La France, bonne ou mauvaise élève de la transition énergétique?

20 Minutes 20 Minutes - il y a 3 mois

La part du nucléaire dans l'énergie française doit diminuer à 50% d'ici 2035. — G. Michel

Dans un rapport paru en mars dernier, le Forum économique mondial (plus connu sous le nom de Forum de Davos) a publié son index de transition énergétique 2019. Celui-ci dresse un classement de 115 pays, basé sur deux critères principaux: la performance du système énergétique et le degré de préparation à la transition énergétique. La France se hisse à la 8e place de cet index, avec des résultats contrastés: 4e en ne considérant que le premier critère et 17e ex-aequo sur le second. Pour tenter d'y voir plus clair, «20 Minutes» a fait appel à l'expertise de Nicolas Berghmans, chercheur climat et énergie à l'Institut du développement durable et des relations internationales (Iddri).

Le système énergétique français actuel est-il performant?
D'après le classement, la France est un très bon élève (4e place). «Le système français est performant dans la sécurité de l'approvisionnement en énergie. C'est la conséquence de son mix électrique, basé sur le nucléaire et l'hydraulique», explique Nicolas Berghmans. La production électrique française est très peu dépendante des énergies fossiles, c'est son atout majeur. Son coût, relativement bas, est un autre bon point.

Ça, c'est si on ne prend en compte que la production. Mais si on regarde la consommation, la situation de la France apparaît plus contrastée, avec une dépendance aux énergies fossiles, notamment les hydrocarbures: le pétrole et ses dérivés pour les véhicules, et le gaz pour le chauffage domestique.

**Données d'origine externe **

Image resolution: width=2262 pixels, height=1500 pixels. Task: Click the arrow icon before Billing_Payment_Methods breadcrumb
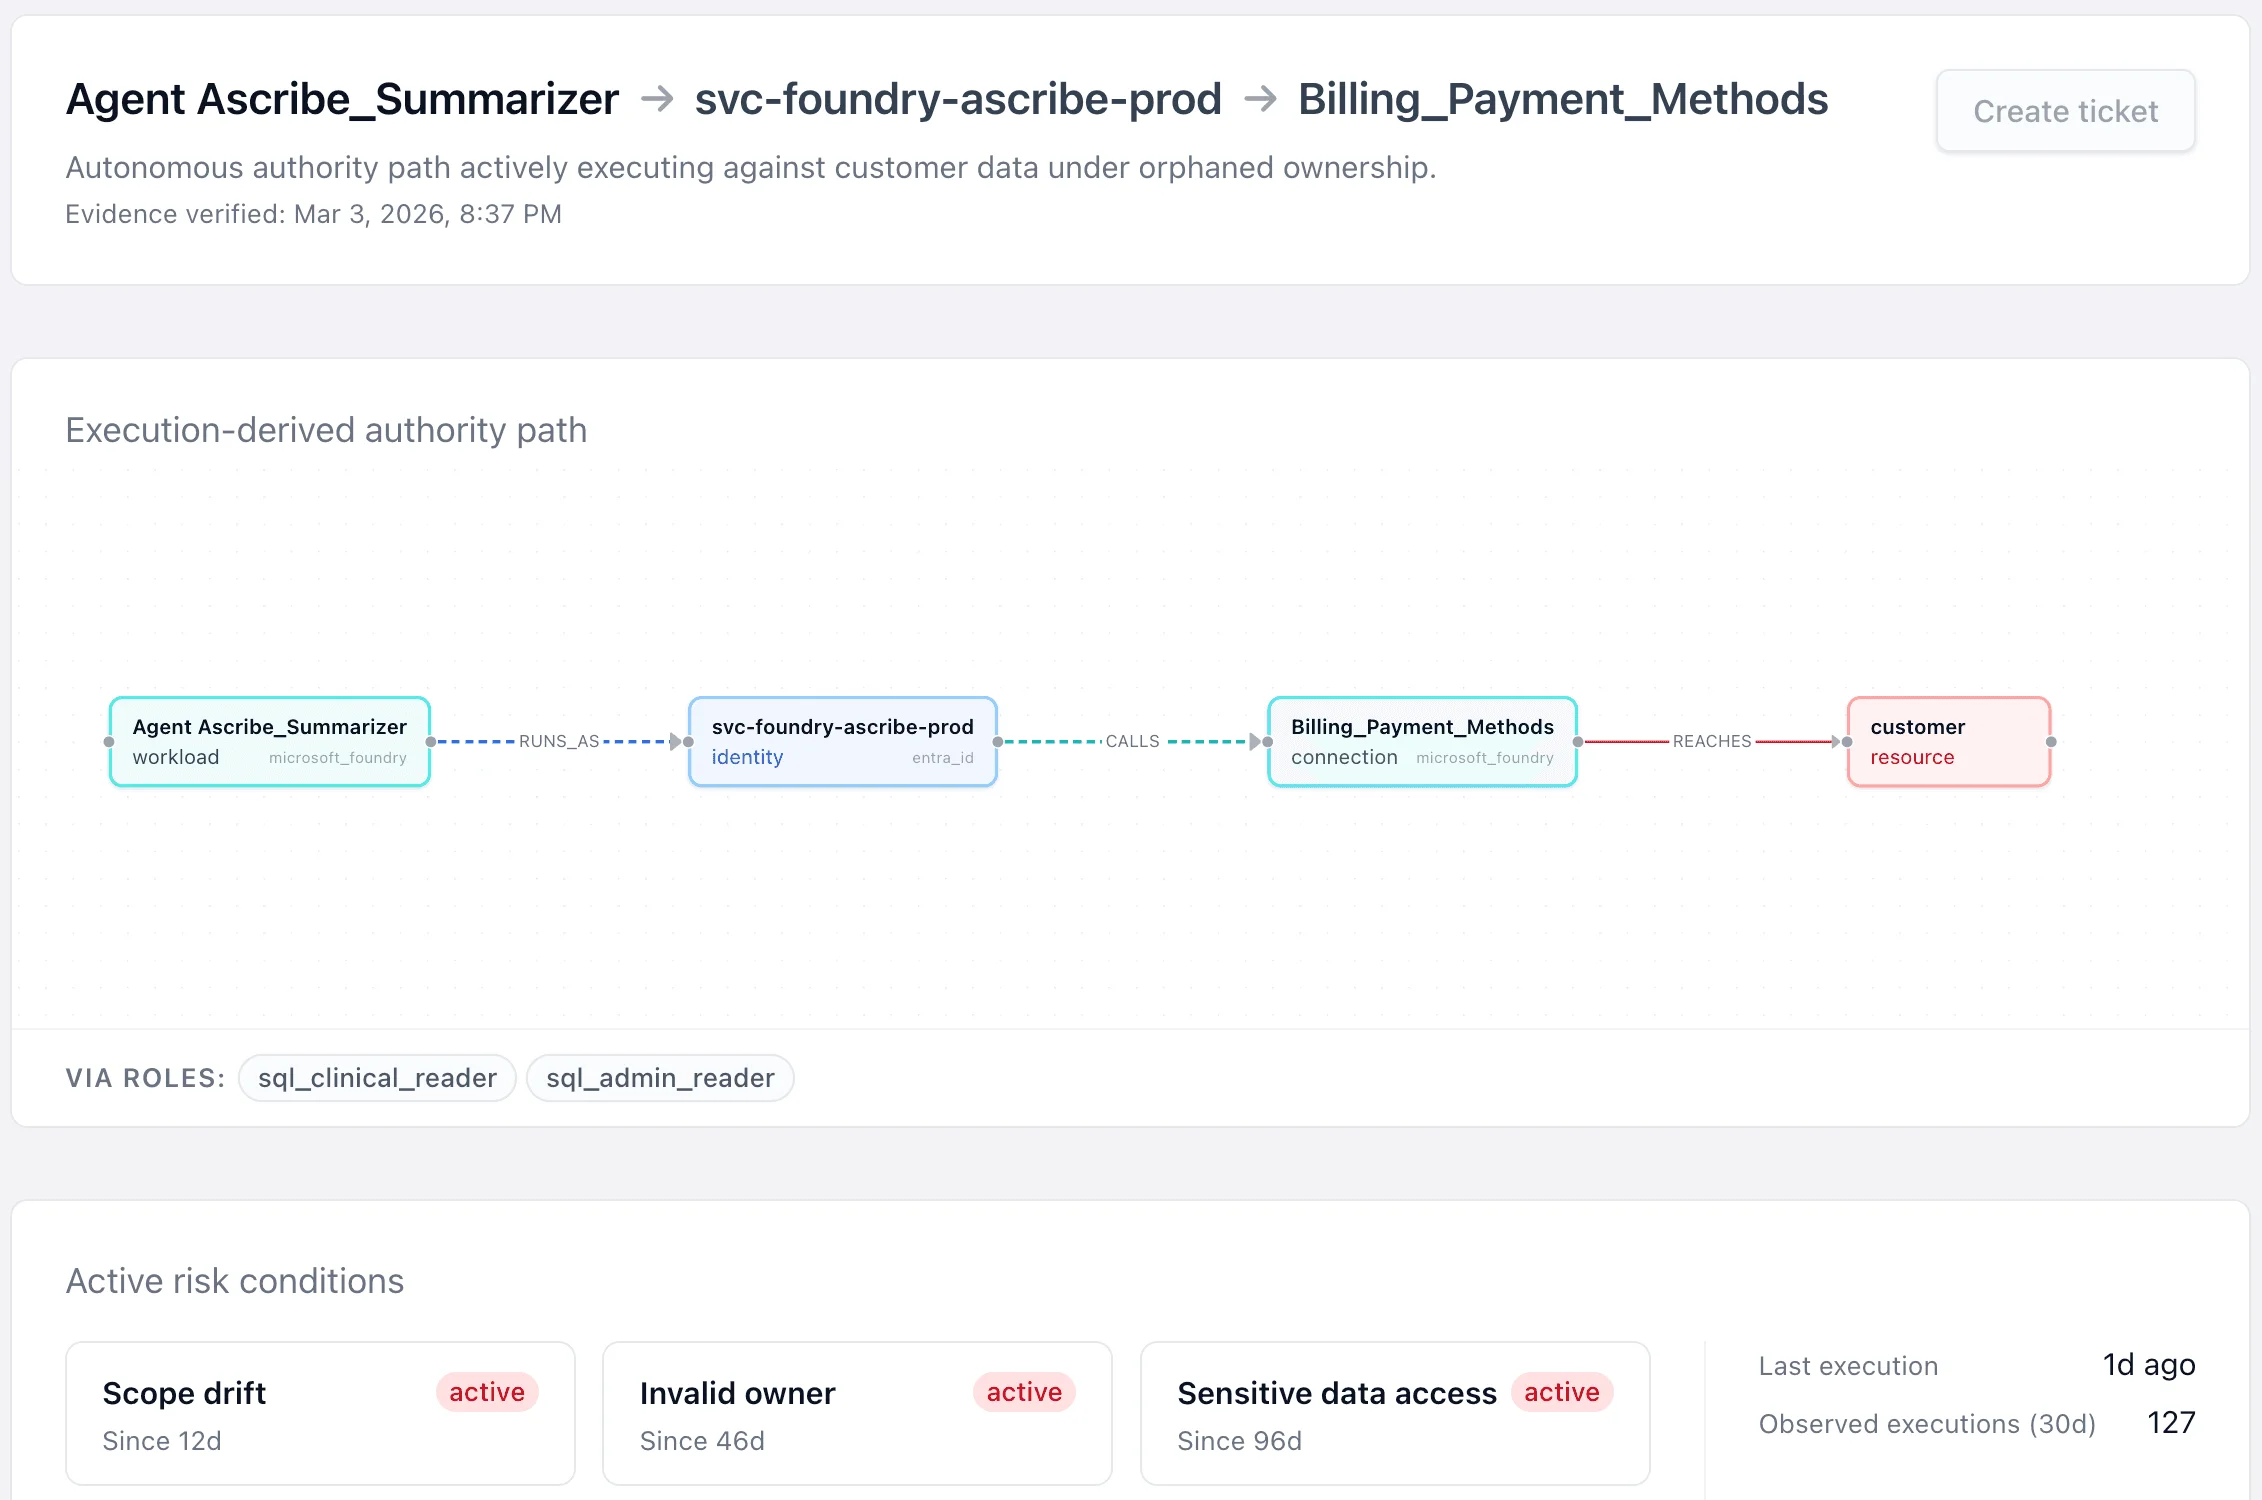click(x=1262, y=99)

Alors, la France est-elle prête (ou bien engagée) pour la transition énergétique?
Dans ce domaine, le classement est moins avantageux pour la France (pas dans le top 10): 17e ex-aequo avec l'Uruguay. «Il y a des difficultés en France dans le développement des projets d'énergie renouvelables», pointe Nicolas Berghmans. Particulièrement «dans leur mise en œuvre». Du retard a été pris dans l'éolien.

La longueur des procédures administratives et des procédures en justice y sont pour beaucoup. Néanmoins, «des mesures ont été prises pour accélérer le traitement des recours judiciaires». Et les objectifs fixés par le gouvernement sont ambitieux. «Tripler la production d'électricité éolienne et quintupler la production d'électricité solaire en dix ans.»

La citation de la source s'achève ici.